L’opposant politique congolais Jacky Ndala a quitté, ce samedi 20 septembre, la prison centrale de Makala à Kinshasa après plus de dix mois de détention. Le Tribunal de paix de Kinshasa/Kinkole lui a accordé, jeudi dernier, une liberté provisoire pour raisons sanitaires, au regard de la dégradation inquiétante de son état de santé.
Ancien coordonnateur national de la jeunesse du parti Ensemble pour la République de Moïse Katumbi et ex-journaliste, Jacky Ndala avait été arrêté le 6 novembre 2024 pour « propagation de fausses rumeurs ».
Le 18 décembre 2024, il avait été condamné à deux ans et six mois de prison par la même juridiction.

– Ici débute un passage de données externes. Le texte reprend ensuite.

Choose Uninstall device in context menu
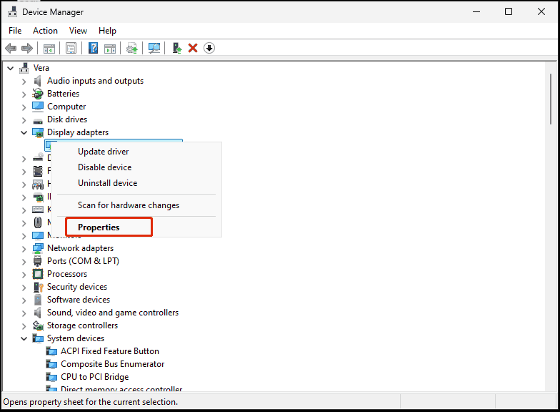The width and height of the screenshot is (560, 412). coord(107,183)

Ses avocats et plusieurs organisations de la société civile avaient dénoncé une incarcération jugée « politique » et alerté à plusieurs reprises sur les conditions précaires de sa détention dans la prison de Makala, connue pour sa surpopulation et son insalubrité.
Ces derniers mois, l’opposant avait subi une hospitalisation et rédigé, le 8 septembre, un testament dans lequel il exprimait sa crainte de mourir en prison, tout en appelant à poursuivre le combat pour la justice et la liberté en République démocratique du Congo.